Multiple oral therapies are required long term for the majority of patients with type 2 diabetes mellitus to achieve acceptable glycaemic levels; alternatively, insulin therapy has to be initiated. This study investigated the addition of acarbose to maximum doses of sulfonylurea in very poorly controlled type 2 diabetes patients and assessed its effect in delaying further glycaemic deterioration.
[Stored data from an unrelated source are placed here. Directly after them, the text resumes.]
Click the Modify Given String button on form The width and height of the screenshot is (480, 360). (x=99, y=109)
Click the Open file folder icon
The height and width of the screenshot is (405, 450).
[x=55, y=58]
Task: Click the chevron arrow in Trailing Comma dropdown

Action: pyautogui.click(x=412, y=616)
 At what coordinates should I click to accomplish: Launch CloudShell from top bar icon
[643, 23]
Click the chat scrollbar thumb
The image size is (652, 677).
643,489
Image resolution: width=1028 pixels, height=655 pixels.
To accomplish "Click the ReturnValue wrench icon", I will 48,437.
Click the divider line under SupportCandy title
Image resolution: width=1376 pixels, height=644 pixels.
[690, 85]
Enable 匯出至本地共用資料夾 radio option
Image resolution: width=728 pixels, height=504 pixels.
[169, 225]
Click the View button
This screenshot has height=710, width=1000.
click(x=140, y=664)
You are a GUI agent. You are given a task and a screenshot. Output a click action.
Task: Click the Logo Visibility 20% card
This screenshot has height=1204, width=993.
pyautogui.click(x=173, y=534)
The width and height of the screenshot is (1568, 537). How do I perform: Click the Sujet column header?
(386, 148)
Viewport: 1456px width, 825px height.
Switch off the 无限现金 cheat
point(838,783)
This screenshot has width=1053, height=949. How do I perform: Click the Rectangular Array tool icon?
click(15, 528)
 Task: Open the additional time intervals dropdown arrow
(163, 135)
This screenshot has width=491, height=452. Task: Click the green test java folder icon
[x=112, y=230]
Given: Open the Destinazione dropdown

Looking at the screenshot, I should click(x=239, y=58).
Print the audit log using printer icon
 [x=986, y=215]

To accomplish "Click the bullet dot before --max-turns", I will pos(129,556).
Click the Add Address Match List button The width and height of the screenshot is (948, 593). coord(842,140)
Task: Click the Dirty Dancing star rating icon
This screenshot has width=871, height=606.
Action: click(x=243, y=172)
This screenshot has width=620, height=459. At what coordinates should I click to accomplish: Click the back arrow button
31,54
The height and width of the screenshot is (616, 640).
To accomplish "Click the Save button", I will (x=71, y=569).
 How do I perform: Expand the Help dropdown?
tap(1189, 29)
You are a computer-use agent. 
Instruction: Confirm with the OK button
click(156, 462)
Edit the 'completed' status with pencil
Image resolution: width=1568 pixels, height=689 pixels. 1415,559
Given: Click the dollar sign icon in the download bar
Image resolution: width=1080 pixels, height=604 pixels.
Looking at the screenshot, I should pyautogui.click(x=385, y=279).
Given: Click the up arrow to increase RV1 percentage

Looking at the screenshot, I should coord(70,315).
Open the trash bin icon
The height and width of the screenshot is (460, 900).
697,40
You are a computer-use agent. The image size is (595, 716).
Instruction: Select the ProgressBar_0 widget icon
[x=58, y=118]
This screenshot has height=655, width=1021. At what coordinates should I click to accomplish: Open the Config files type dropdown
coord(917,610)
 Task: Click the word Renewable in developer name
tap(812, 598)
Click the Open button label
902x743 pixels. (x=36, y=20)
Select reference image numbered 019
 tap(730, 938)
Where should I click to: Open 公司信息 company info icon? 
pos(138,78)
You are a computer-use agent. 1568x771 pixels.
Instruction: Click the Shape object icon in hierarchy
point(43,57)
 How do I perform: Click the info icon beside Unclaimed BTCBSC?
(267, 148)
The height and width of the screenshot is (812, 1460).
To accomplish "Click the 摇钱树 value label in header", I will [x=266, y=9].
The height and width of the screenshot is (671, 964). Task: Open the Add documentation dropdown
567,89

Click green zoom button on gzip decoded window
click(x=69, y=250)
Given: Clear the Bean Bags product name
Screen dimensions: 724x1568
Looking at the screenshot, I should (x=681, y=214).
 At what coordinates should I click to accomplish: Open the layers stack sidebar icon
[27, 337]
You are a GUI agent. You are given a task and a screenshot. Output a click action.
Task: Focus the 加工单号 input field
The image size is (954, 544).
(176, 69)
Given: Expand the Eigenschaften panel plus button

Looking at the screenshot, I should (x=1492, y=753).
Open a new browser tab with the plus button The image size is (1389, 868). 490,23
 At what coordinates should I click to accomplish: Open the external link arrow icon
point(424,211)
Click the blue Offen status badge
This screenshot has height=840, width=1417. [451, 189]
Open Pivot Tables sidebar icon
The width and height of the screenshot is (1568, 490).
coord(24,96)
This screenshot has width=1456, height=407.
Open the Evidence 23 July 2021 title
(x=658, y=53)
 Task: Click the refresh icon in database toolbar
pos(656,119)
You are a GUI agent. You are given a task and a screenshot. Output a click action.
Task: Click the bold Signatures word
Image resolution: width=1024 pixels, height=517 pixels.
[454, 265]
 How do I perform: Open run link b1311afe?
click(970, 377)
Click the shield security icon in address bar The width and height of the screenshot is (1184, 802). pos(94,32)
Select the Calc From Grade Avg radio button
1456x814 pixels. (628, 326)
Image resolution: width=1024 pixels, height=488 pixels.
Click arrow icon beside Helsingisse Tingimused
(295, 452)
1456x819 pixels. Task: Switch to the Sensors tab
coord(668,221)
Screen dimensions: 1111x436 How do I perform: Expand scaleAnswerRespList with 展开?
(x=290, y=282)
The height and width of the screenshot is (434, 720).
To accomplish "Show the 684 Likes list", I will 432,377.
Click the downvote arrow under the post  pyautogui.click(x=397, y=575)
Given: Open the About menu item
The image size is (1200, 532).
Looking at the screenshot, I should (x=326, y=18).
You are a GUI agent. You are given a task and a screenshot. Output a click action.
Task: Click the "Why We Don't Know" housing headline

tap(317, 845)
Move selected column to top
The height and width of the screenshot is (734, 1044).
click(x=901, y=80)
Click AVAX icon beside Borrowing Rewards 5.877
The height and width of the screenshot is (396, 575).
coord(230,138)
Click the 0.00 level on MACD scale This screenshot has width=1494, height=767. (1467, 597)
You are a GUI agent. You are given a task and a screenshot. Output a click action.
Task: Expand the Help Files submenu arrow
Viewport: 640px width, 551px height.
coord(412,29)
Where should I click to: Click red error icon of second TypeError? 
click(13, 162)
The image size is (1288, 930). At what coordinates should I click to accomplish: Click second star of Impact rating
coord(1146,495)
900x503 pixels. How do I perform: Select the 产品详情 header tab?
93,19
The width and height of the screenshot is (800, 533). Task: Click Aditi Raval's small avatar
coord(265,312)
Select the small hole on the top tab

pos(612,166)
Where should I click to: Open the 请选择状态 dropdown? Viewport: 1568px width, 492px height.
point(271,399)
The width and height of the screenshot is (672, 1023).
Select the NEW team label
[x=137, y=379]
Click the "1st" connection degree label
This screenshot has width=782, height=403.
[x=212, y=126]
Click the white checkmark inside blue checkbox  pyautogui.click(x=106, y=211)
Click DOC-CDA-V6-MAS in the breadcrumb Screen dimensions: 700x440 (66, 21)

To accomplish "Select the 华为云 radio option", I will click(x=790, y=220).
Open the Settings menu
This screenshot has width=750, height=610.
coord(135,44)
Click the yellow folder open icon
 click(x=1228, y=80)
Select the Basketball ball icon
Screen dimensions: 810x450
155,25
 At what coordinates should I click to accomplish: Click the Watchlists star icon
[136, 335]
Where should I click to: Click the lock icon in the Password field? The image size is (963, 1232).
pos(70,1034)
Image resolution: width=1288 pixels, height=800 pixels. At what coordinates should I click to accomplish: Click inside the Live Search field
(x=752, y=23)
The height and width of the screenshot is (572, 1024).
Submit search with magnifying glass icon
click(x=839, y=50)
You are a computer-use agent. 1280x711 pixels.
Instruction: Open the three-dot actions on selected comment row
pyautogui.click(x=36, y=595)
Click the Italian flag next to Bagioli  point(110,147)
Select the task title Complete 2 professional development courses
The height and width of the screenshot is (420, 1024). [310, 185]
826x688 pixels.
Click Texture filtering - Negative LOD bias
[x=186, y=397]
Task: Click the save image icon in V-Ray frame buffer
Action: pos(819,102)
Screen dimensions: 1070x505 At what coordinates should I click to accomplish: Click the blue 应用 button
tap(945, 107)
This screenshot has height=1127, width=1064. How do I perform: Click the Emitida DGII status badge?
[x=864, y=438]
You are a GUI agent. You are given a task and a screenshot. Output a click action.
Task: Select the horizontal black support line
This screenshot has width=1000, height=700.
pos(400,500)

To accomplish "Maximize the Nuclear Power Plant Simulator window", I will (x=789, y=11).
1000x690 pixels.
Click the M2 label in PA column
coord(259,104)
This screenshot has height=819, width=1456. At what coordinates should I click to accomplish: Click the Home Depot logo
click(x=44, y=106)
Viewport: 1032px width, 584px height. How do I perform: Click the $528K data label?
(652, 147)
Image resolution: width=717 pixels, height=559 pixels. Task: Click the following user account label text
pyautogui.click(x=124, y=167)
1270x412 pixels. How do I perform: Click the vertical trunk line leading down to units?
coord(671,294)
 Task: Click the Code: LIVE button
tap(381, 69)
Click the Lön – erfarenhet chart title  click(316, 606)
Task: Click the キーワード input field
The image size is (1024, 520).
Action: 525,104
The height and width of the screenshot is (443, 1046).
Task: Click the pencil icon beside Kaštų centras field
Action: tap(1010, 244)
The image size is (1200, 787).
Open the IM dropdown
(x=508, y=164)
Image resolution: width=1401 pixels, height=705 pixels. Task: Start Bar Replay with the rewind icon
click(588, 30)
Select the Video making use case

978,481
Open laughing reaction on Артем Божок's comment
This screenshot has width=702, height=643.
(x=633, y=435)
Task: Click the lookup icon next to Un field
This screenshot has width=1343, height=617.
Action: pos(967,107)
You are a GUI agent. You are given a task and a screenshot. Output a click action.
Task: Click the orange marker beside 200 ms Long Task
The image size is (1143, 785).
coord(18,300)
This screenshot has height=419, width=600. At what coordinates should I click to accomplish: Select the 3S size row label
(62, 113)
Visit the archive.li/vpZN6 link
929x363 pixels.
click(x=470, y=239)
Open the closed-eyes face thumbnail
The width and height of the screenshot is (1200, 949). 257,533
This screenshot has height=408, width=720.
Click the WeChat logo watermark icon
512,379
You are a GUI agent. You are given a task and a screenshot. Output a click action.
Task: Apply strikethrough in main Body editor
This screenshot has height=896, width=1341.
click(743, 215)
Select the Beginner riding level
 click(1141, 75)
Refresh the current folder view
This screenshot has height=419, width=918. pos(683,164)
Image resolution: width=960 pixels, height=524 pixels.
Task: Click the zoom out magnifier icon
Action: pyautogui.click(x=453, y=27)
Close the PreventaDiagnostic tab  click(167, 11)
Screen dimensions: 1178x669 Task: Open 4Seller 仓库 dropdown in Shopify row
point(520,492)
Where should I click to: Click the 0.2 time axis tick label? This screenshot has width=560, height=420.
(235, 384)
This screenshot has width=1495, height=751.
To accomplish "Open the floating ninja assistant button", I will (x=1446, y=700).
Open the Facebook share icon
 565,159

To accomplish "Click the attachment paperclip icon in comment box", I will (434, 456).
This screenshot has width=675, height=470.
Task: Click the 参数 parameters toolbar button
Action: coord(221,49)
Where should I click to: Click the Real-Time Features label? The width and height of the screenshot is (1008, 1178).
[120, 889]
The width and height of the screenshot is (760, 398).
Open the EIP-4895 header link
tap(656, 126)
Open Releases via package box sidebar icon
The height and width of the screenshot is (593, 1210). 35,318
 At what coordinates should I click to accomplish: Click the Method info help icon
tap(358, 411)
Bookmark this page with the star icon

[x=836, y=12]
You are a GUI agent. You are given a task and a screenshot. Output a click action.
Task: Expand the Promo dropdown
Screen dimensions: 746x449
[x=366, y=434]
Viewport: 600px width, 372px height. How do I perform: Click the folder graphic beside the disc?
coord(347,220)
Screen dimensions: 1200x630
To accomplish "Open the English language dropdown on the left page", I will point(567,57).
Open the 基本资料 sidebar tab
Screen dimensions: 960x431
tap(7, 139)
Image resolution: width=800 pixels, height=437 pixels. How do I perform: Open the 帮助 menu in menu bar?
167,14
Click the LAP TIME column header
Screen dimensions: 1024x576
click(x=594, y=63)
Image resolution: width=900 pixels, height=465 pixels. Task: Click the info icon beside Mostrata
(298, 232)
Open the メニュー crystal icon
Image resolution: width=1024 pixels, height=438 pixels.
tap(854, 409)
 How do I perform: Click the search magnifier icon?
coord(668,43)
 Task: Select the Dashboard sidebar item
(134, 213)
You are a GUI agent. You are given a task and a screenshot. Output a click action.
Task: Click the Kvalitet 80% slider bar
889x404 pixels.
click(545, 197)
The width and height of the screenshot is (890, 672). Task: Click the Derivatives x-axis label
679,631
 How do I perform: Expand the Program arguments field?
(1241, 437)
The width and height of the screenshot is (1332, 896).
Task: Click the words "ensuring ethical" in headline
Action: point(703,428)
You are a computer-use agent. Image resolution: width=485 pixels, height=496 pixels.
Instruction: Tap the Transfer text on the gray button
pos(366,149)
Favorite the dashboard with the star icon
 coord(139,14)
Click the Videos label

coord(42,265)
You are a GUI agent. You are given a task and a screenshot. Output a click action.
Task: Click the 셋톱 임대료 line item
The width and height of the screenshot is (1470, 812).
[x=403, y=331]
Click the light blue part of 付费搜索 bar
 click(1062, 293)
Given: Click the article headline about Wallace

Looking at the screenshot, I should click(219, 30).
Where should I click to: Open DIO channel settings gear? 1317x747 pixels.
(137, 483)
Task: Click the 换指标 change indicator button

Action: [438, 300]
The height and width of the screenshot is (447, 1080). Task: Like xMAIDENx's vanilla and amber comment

In this 78-week, double-blind, placebo-controlled European study, patients were randomised to receive acarbose, titrated to a maximum dose of 100mg three times daily, or matching placebo. Concomitant sulfonylurea treatment (glibenclamide/gliclazide) was to remain unchanged throughout the study. A sample size of 171 patients per treatment arm was calculated. The primary efficacy analysis was intention to treat.


The change in glycosylated haemoglobin (HbA(1c)) levels from baseline to the end of the study was regarded as the primary efficacy variable. Patients whose HbA(1c) levels increased above 10.5% on two consecutive visits terminated the study prematurely because of insulin administration. Secondary efficacy variables included the changes in blood glucose and C-peptide, both at fasting and at the 1h-postprandial level.


A total of 330 patients (acarbose 164, placebo 166) were valid for the efficacy analysis. Patients were generally overweight (body mass index 29.0 kg/m(2)) and showed very poor metabolic control (HbA(1c) >9%, fasting blood glucose >200 mg/dL, and 1h-postprandial blood glucose >300 mg/dL).


Acarbose significantly improved HbA(1c) levels compared with placebo (least square mean [LS-mean] difference -0.54%, 95% CI -0.86 to -0.22; p = 0.001). A number of patients had to discontinue the study prematurely because of insulin administration (24.5% in the placebo and 14.2% in the acarbose group). There was a significant LS-mean difference of -14.8 mg/dL (p = 0.0195) in fasting blood glucose levels and highly significant differences in 1h-postprandial blood glucose (LS-mean difference -33.4 mg/dL, p < 0.0001) and in the rise in blood glucose from fasting to 1h-postprandial (LS-mean difference -19.6 mg/dL, p = 0.0001), all in favour of acarbose. Acarbose was shown to have a good safety profile and was generally well tolerated.


Acarbose was shown to have the potential to delay further deterioration of glucose control in type 2 diabetes patients who are very poorly controlled with maximum sulfonylurea doses.